Pixel coordinate grounding data:
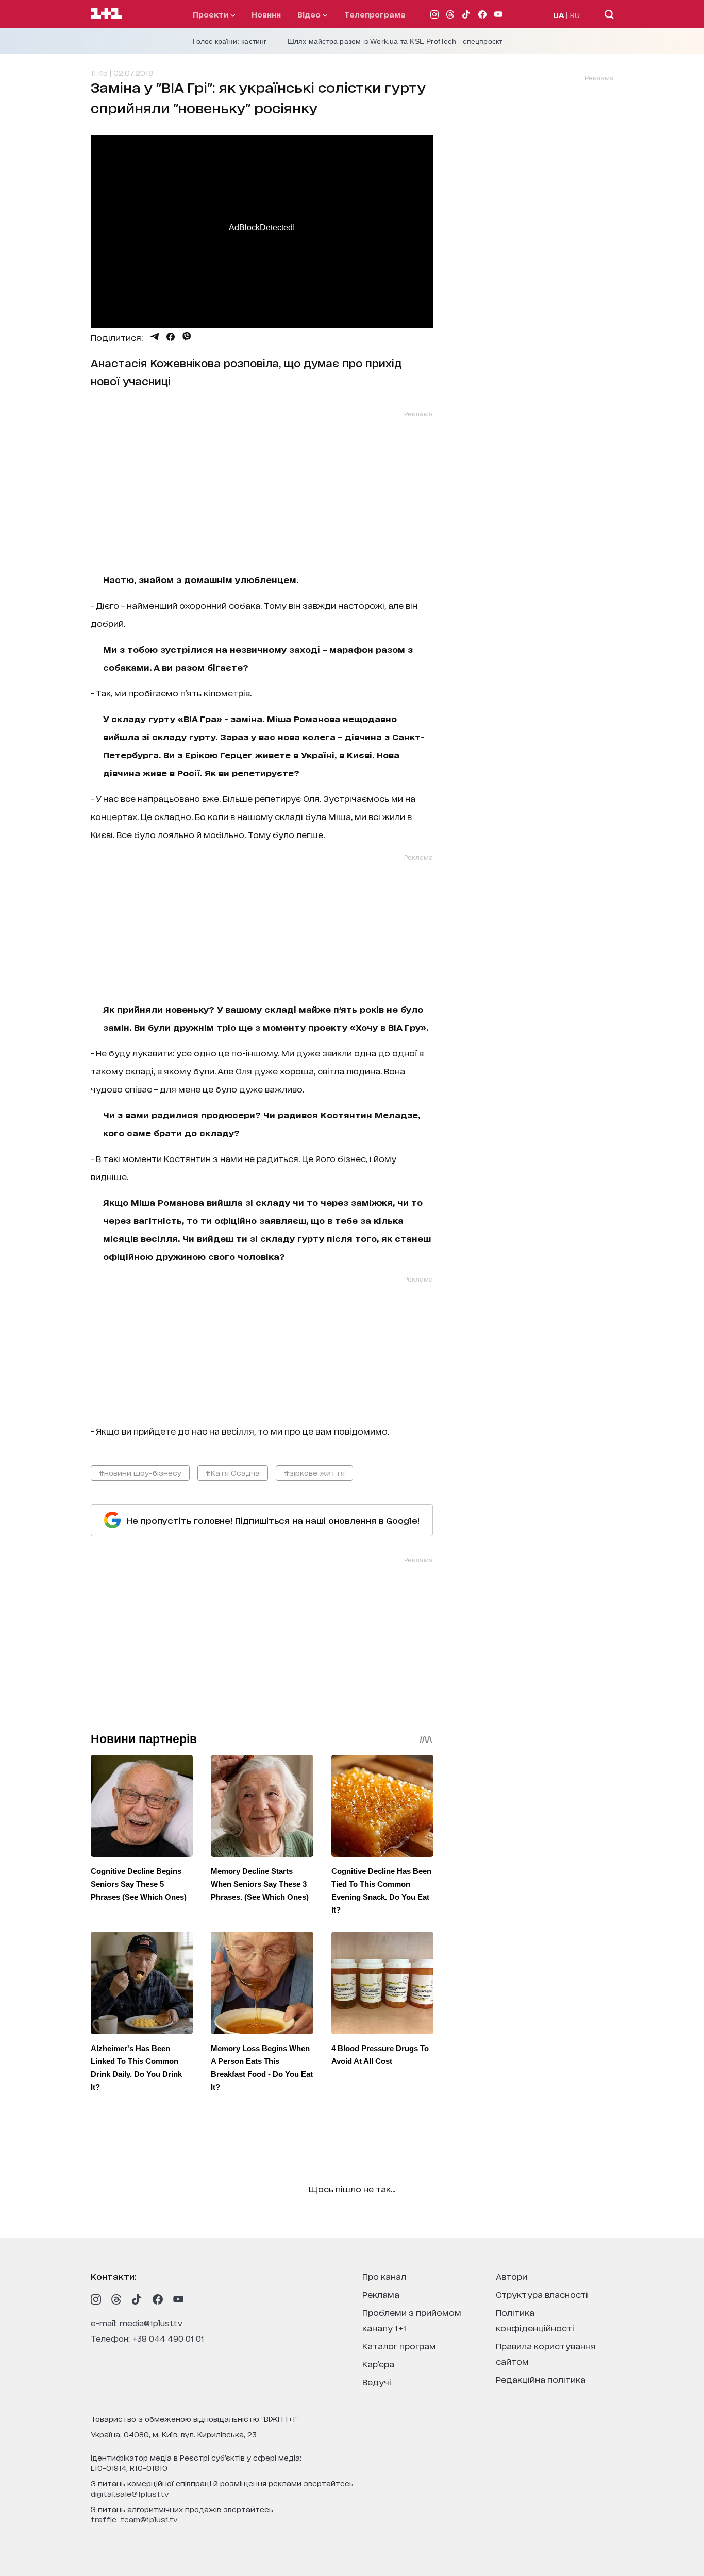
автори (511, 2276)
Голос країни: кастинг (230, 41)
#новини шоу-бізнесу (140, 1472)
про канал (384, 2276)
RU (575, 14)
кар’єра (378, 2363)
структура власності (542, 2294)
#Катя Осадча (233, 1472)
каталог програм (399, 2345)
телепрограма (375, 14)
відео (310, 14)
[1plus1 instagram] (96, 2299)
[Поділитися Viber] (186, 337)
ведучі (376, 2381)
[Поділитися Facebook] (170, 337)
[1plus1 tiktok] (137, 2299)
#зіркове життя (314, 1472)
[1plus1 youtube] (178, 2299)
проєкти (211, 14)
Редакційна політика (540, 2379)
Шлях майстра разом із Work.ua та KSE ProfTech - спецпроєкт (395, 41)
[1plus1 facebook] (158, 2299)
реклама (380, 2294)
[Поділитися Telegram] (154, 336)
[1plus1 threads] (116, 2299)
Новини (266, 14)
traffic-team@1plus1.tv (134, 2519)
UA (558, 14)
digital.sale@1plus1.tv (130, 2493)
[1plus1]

→ Work instructions
The last part of the records is the answer, beginning at the line that holds "RU (575, 14)" and including the final line, repeated exactly.

→ Result for this task
RU (575, 14)
кар’єра (378, 2363)
структура власності (542, 2294)
#Катя Осадча (233, 1472)
каталог програм (399, 2345)
телепрограма (375, 14)
відео (310, 14)
[1plus1 instagram] (96, 2299)
[Поділитися Viber] (186, 337)
ведучі (376, 2381)
[Поділитися Facebook] (170, 337)
[1plus1 tiktok] (137, 2299)
#зіркове життя (314, 1472)
[1plus1 youtube] (178, 2299)
проєкти (211, 14)
Редакційна політика (540, 2379)
Шлях майстра разом із Work.ua та KSE ProfTech - спецпроєкт (395, 41)
[1plus1 facebook] (158, 2299)
реклама (380, 2294)
[Поділитися Telegram] (154, 336)
[1plus1 threads] (116, 2299)
Новини (266, 14)
traffic-team@1plus1.tv (134, 2519)
UA (558, 14)
digital.sale@1plus1.tv (130, 2493)
[1plus1]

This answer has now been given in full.